*** The input ***

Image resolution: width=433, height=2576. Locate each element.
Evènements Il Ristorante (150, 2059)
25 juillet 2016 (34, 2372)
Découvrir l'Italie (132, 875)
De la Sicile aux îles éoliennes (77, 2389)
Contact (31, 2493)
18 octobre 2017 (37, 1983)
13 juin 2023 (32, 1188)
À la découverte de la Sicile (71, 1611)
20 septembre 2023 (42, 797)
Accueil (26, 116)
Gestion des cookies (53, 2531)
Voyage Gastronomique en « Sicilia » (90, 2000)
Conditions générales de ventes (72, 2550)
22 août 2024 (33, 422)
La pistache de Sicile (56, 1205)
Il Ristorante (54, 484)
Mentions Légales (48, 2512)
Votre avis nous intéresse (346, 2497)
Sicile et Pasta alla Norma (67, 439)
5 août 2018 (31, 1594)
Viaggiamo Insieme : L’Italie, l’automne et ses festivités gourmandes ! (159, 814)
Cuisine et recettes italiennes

*** End of The input ***
*** The input ***

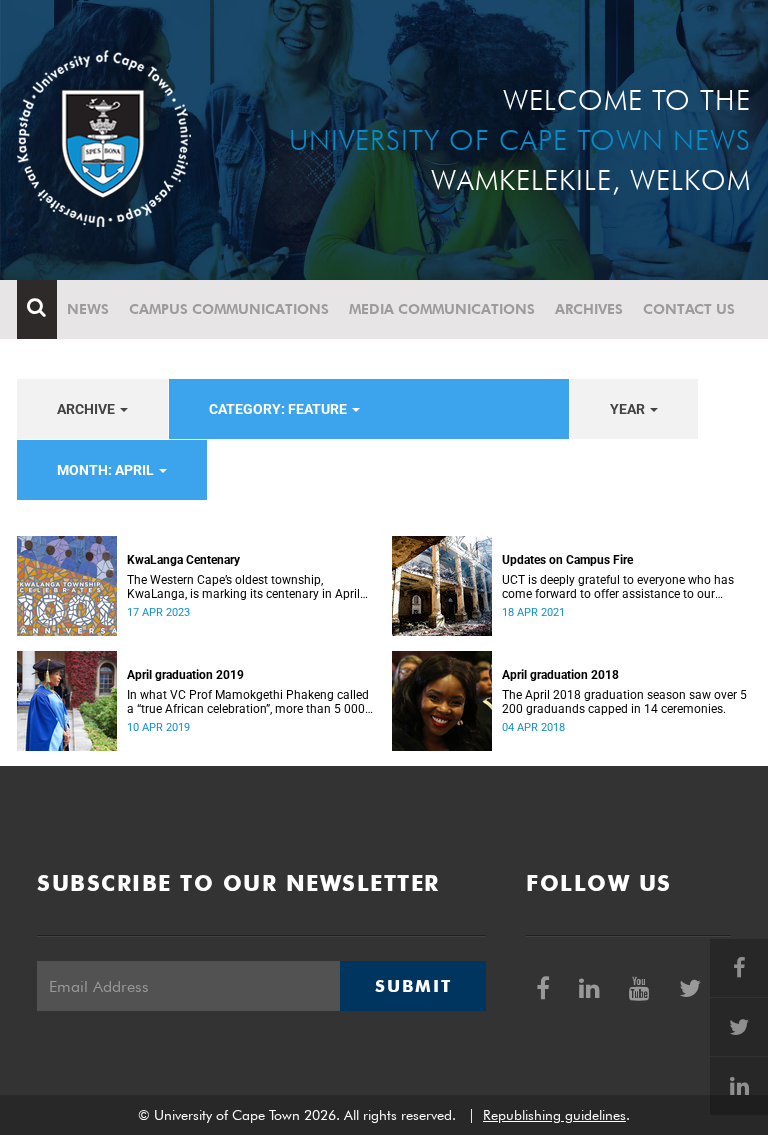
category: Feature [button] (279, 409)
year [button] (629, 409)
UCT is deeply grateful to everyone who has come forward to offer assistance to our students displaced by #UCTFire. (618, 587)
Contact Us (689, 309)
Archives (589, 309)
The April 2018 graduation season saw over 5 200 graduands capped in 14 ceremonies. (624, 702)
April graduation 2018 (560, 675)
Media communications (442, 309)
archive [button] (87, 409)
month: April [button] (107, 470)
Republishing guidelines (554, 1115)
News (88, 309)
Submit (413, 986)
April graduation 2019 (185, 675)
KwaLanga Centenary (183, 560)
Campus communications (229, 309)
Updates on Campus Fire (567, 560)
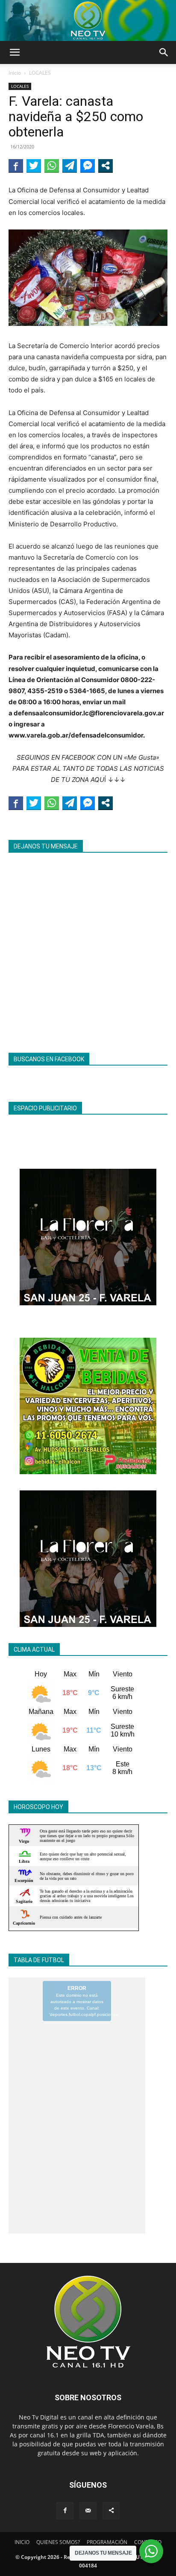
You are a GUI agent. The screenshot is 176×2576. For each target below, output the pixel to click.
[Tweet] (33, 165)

*** End of The input ***

## [Task statement]
Which lines in the records above contain the string "each"? Copy them.

## [Response to the exercise]
Image resolution: width=433, height=2576. Locate each element.
You are a GUI agent. The screenshot is 176×2576. For each target below, output the pixel to click.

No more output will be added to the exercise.